En 1801, le Concordat ramène la paix religieuse en France. Le Père Gaschon, sorti de la clandestinité, devient en 1804 vicaire à Ambert, capitale du Livradois, au centre d’un vaste territoire rural. Il prend pension à l’hospice de la ville, ancien couvent de Récollets alors délabré. C’est là qu’il passera les dix dernières années de sa vie, pauvre parmi les pauvres, ne cessant de porter partout les réconforts de la foi, et de remettre la paix dans les cœurs en cette époque troublée. Voici le témoignage qu’a laissé un de ses enfants de chœur :
« Quoique bien vieux, le père Gaschon ne reculait jamais devant l’accomplissement d’aucun devoir de son ministère : la puissance de ses forces morales suppléait à l’affaiblissement de ses forces physiques. Dès qu’il s’agissait d’aller offrir ou de porter les consolations de la religion, il retrouvait toute la vigueur de la jeunesse.

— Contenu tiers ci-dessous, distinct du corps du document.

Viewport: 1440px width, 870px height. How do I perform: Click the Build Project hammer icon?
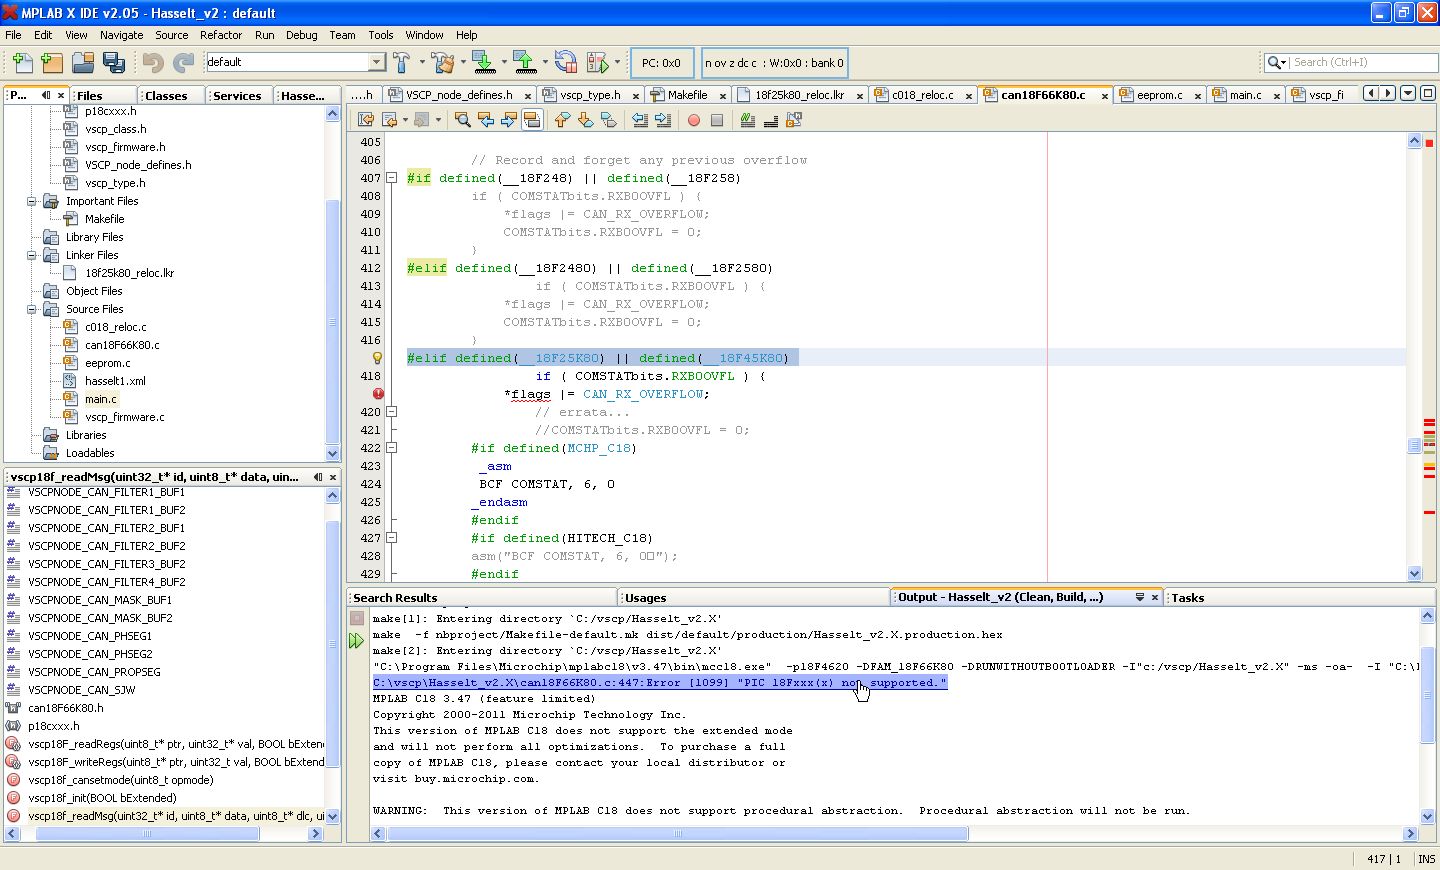pyautogui.click(x=402, y=63)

Que de fois, lorsque, enfant, j’agitais devant lui la sonnette qui annonçait l’approche du saint Viatique, il me faisait arrêter par compassion pour la faiblesse de mon âge ! Je le voyais alors, guidé par un robuste paysan, le suivre sans hésiter, quoiqu’aveuglé par la neige qui le fouettait au visage, et gravir courageusement nos montagnes abruptes, bien qu’il eût les pieds gonflés par la fatigue et blessés par les glaces.
« Quand il avait achevé de remplir son ministère de miséricorde et de réconciliation, il ne quittait jamais le village sans adresser à la foule qui l’entourait quelques paroles d’édification, quelques sérieuses réflexions sur le bon emploi de la vie, si courte, si fugitive, et sur la nécessité d’avoir toujours la pensée de la mort imminente présente à l’esprit. Les assistants emportaient avec eux des pensées religieuses et graves ; ils se séparaient en silence, ou bien répétaient entre eux : “Ce que dit le saint homme est bien vrai !”

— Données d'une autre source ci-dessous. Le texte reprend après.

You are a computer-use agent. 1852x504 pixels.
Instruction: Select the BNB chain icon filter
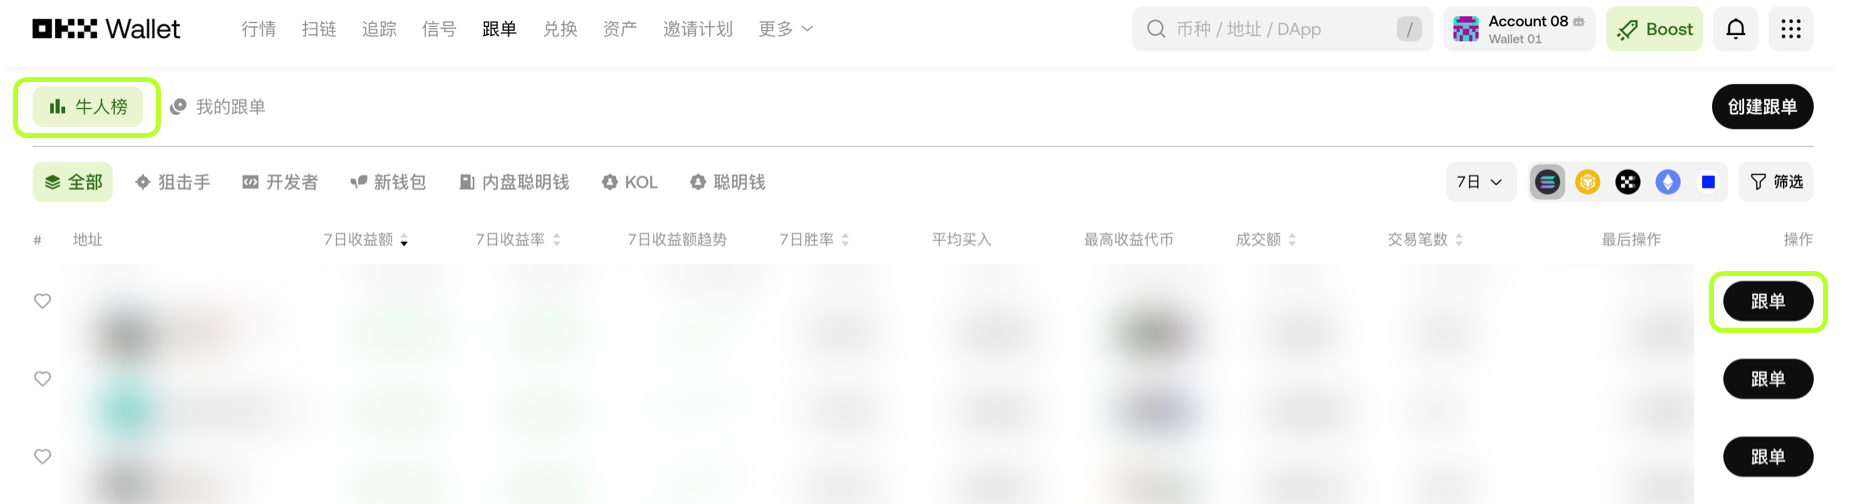coord(1587,182)
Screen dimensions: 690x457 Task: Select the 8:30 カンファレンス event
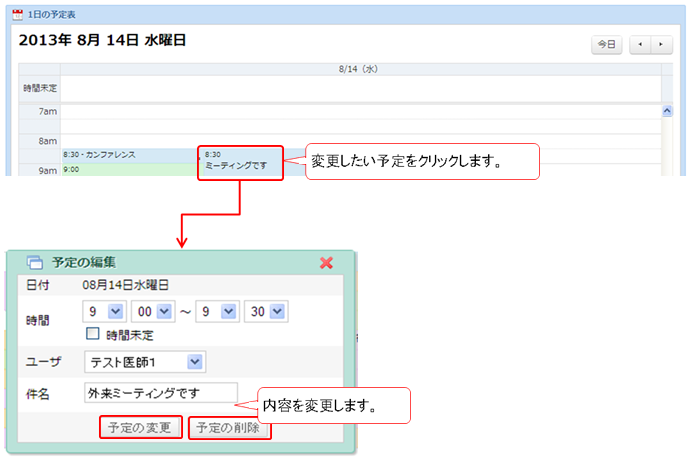(x=128, y=155)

« En revenant de paroisse, lorsqu’il en rencontrait sur son chemin, le Père Gaschon avait toujours quelques bonnes paroles pour l’ouvrier occupé à son travail, pour le laboureur qui cultivait son champ. Souvent, il entrait dans les maisons les plus humbles, s’asseyait sur le siège du pauvre, l’entretenait de sa famille, de ses travaux, de son âme. Aussi on se ferait difficilement une idée de la popularité dont jouissait le saint prêtre. Objet de la vénération publique, partout où il allait, il en recevait les témoignages les plus touchants. »
« Après les fêtes de Pâques, il faisait une tournée générale dans la paroisse. Il savait déjà qui avait rempli son devoir et qui non ; il félicitait les plus diligents, pressait les traînards, poursuivait les fugitifs. Un coup d’œil rapide dans l’appartement lui apprenait si un crucifix était appendu à la muraille, si une image de la Sainte Vierge était près du chevet, si le bénitier rempli était là avec la branche de buis du dimanche des Rameaux ; il ne dédaignait pas de descendre à ces petits détails par où se manifeste et s’alimente la foi dans les familles. »
Enfin, le 28 novembre 1815, le bon Père achève sa course après une journée de maladie. Il est enterré dans la chapelle même de l’hospice, au milieu d’un immense concours de peuple, toutes conditions et opinions confondues. Depuis lors, les pèlerinages sur sa tombe n’ont pas cessé ; d’innombrables témoignages de grâces ont été recueillis.
Aussi, l’évêque de Clermont décide-t-il en 1924 d’ouvrir un procès diocésain en vue de la béatification de celui que tous appellent « le saint Père Gaschon ». La guerre et les événements du XXe siècle vont ralentir le processus. Une étape décisive est pourtant franchie en 1998, lorsque le pape saint Jean-Paul II le proclame « vénérable », reconnaissant ainsi l’héroïcité de ses vertus. Actuellement, un miracle est à l’étude à Rome, qui pourrait ouvrir la voie à sa béatification.